BRETT, P.J., concurs in results.
PARKS, J., specially concurs.
PARKS, Judge, specially concurring:
¶1 I write separately only to comment on the res gestae exception to the Burks notice requirement. It is correct that Burks does not require notice for evidence which constitutes part of the entire transaction. If, as in this case, the evidence helps to complete a full picture of the transaction, the evidence is admissible under the "entire transaction" or res gestae exception. Bruner v. State, 612 P.2d 1375, 1377 (Okla. Crim.App. 1980). As we stated in Carter v. State, 698 P.2d 22 (Okla. Crim. App. 1985), the jury should be given enough facts to understand the full sequence of events.

# PROVIDED RECORDS:
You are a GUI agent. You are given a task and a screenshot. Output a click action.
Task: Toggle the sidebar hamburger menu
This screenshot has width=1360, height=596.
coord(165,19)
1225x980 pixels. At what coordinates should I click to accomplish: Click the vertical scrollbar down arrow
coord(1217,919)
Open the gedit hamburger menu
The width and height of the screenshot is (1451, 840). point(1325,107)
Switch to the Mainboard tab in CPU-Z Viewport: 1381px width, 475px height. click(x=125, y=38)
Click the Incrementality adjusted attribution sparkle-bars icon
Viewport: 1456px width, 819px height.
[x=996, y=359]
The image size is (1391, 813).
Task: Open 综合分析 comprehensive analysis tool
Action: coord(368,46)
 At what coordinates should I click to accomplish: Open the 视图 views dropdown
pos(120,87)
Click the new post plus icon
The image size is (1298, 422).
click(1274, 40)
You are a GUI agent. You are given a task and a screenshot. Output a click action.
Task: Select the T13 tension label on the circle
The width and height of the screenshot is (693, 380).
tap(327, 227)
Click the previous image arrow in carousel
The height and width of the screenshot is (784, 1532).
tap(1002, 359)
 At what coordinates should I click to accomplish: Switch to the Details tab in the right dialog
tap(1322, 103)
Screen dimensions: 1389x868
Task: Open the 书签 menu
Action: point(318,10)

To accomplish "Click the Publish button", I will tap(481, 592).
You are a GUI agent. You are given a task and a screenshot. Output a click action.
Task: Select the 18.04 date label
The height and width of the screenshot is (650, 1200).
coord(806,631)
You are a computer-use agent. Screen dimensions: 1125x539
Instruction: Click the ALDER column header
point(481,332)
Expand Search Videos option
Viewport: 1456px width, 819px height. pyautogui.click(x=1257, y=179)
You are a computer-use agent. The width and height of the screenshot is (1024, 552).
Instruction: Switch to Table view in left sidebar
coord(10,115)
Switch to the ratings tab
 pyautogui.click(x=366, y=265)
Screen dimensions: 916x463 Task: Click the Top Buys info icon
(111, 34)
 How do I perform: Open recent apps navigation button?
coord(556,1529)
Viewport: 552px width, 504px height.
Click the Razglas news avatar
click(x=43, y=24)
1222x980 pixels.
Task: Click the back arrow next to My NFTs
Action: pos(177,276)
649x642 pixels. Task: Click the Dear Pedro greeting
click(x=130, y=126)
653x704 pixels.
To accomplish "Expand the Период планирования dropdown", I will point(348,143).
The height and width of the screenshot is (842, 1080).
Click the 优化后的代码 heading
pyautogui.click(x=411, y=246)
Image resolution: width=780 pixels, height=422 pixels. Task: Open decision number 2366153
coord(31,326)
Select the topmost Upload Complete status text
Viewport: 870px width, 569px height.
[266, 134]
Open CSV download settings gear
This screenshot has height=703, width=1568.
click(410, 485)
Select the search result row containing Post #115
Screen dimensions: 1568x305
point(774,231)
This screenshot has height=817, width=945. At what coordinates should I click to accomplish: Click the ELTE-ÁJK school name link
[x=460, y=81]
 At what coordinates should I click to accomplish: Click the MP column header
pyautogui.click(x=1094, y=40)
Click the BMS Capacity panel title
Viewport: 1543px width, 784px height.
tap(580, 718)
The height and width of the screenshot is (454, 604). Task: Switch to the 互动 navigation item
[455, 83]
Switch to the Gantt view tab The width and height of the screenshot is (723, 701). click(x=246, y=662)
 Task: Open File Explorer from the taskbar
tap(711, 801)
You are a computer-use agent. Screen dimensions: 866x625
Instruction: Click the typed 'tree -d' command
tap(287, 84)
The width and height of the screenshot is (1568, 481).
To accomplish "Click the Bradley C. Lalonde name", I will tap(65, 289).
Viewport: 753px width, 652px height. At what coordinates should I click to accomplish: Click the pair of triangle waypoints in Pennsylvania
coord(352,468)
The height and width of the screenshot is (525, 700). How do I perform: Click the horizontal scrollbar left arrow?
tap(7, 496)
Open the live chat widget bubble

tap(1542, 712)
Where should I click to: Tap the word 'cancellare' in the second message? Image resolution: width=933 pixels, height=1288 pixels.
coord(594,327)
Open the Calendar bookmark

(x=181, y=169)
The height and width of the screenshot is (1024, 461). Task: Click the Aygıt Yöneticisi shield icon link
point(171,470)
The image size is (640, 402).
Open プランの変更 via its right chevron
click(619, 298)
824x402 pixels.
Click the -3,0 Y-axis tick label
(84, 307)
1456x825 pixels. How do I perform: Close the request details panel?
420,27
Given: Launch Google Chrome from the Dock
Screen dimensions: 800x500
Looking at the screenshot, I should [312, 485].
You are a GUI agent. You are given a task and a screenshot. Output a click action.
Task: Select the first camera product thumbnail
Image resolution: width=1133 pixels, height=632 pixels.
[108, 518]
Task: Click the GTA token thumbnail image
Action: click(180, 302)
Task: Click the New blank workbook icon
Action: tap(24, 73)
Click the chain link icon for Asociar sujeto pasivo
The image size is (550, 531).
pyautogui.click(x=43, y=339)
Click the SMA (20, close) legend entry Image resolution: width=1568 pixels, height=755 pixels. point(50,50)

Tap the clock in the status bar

# REQUIRED TASK A:
Answer these questions about the court opinion excerpt:
(i) How does Brett, P.J., join the decision?
(ii) Which exception to the Burks notice requirement does Judge Parks write to comment on?
(iii) Which 1985 case is cited for the point that the jury should be given enough facts to understand the full sequence of events?
# REQUIRED TASK B:
Write the next part of the court opinion excerpt, beginning after its last sentence, which ends with "the full sequence of events."

# OUTPUT A:
(i) He concurs in results.
(ii) The res gestae exception, also called the "entire transaction" exception.
(iii) Carter v. State, 698 P.2d 22 (Okla. Crim. App. 1985).

# OUTPUT B:
¶2 Appellant was charged with rape and forcible sodomy. Appellant's shooting [760 P.2d 841] spree was relevant to show that the victim was fearful of appellant. The victim's fearfulness was important because testimony at trial reveals that the victim was bigger than appellant. Appellant sought to show consent, relying on the fact that the victim could have overpowered him if she had wanted to get away. By introducing evidence regarding appellant's behavior earlier in the evening, the jury was given a clearer understanding as to the cause of the victim's fear. Furthermore, the shooting spree occurred after A.R. had gotten into appellant's car and shortly before the rape of A.R. To omit this incident from the testimony of A.R. would leave a gap in time as to the evening's events, causing confusion to the jury.
¶3 Accordingly, I would concur.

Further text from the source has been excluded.